Well, it had been a fulsome day, starting at seven witha stop-start journey round the M25 to brighton, pre-loaded with Offsprog One's belongings. All was fine, until I got into Brighton itself (accessed via Hollingbury Racecourse, an extraordinary but quite beautiful route). The Satnav swore blind that Offsprog One's road simply didn't exist. I tried all sorts of tricks and eventually broke into mild perspiration after several stressed phone calls to her through clenched teeth. Rename: Satan-nav.
A tough looking man (who had obviously done so much teeth-clenching that most of them had fallen out) had baggsied the parking space outside Offsprog One's house, but somehow we managed to unload and I even found a space further down the footpath-masquerading-as-a-street and had a quick cuppa in her pocket handkerchief garden.
Then it was time for Offsprog Two. We tried loading up from the next street (she was moving from only a street away from Offsprog One to the Big Yellow up the road), but eventually settled on a double yellow line with hazard lights (cue more mild perspiration) and then had a comedy-film hour of the wrong person being at the storage facility to sign the papers, no padlock, the trolley ran down the hill with the house contents on it, etc etc.
Back in London, I sighed a big sigh and thought that at least I'd done a bit to help and nobody looked too miserable even though homelessness was impending (maybe that's changed today).
I felt I deserved a night out in fantasy land and I was not to be disappointed. I got there just in time to see Gina play (did Kitty play too? I'm so sorry if I missed her). Gina was looking exceptionally glamorous and played four songs, including my fave, I Do Not Want To Wear Stilettos. She got a very good reception and was closely questioned by one audience member about her lyrics, and gently mobbed at the end.

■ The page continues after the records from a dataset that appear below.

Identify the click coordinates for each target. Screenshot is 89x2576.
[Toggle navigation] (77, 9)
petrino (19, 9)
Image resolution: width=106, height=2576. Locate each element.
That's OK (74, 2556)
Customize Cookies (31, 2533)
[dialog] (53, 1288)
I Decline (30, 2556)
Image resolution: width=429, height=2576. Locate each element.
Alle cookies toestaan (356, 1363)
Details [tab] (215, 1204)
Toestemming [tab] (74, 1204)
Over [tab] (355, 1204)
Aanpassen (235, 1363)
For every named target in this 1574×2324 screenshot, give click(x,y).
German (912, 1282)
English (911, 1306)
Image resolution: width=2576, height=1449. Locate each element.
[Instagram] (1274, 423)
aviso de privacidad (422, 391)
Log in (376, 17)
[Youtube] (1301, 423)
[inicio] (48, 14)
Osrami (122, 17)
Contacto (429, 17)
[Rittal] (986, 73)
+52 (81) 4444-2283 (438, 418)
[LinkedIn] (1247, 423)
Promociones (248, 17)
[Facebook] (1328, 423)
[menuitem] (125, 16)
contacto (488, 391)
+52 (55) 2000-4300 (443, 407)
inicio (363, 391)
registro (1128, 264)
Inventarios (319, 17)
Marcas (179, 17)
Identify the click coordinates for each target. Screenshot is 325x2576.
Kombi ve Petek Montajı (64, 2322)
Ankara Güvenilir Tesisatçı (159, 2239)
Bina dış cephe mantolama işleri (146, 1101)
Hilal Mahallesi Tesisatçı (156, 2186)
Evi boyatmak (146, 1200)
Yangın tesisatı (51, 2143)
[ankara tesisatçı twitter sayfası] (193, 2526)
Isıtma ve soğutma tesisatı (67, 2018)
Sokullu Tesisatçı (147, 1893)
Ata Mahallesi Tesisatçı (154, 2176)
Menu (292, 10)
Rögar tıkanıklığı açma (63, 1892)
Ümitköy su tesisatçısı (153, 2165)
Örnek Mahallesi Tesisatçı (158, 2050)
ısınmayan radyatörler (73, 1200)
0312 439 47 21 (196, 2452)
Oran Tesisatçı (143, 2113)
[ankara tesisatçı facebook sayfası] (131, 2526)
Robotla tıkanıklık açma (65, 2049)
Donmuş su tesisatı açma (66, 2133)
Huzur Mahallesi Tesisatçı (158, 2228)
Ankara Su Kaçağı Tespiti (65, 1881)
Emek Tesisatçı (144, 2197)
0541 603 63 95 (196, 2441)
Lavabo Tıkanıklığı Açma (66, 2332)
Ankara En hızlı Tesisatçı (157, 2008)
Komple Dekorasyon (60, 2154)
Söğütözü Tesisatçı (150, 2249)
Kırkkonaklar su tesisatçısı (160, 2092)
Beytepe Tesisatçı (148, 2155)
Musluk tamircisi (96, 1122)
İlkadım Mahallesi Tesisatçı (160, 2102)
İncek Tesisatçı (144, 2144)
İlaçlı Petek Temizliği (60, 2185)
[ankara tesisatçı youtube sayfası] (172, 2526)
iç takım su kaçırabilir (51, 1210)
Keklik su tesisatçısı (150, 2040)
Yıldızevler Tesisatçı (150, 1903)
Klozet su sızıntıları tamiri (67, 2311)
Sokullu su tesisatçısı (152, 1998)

There was a chap called Sebastian Willan (I think) who according to Kitty (who was a very charming and funny mistress of ceremonies), wasn't called Sebastian at all, but was really Sam. Sebastian/Sam sang four very funny and simple songs nestled within anecdotes, with an appealing DIY simplicity about them. The best one was his song about the Chairoplanes at Carter's Steam Fair where he had worked for a day, apparently becoming bored after the first half hour. He'd obviously been mildly indoctrinated during his day's employment as his eyes glazed over slightly when he told us the ins and outs of the Chairoplane. He wore super shoes and a shirt that he claimed looked good on the shelf but on the person was a little too like something Noel Edmonds would wear.
Emma Bennett, wearing double headphones, sang, spoke and chirped along to recordings of herself responding in that way to birdsong. It sounded like Dada or Savant poetry until you realised what she was doing and then it all made sense and took on a more beautiful aura, shifting from Joyce Grenfell to Laurie Anderson in one fell swoop. Very aurally interesting and nice to see a committed performance of something so detailed in its dedication to the transcription of birdsong.
Finally, Molly Farquar (?) appeared, telling us about living in the same street as David Bowie, who painted his house black when he moved in, while Molly's family's house had been black and they painted it white. Molly had a box of records and she played firstly Cliff Richards' Summer Holiday followed by a seemingly random series of vinyl singles that got us all up dancing for the grand finale. Funny coincidence of the finale was Molly picking out Jimmy Cliff's You Can Get It If You Really Want It, followed by The Rolling Stones' You Can't Always Get What You Want.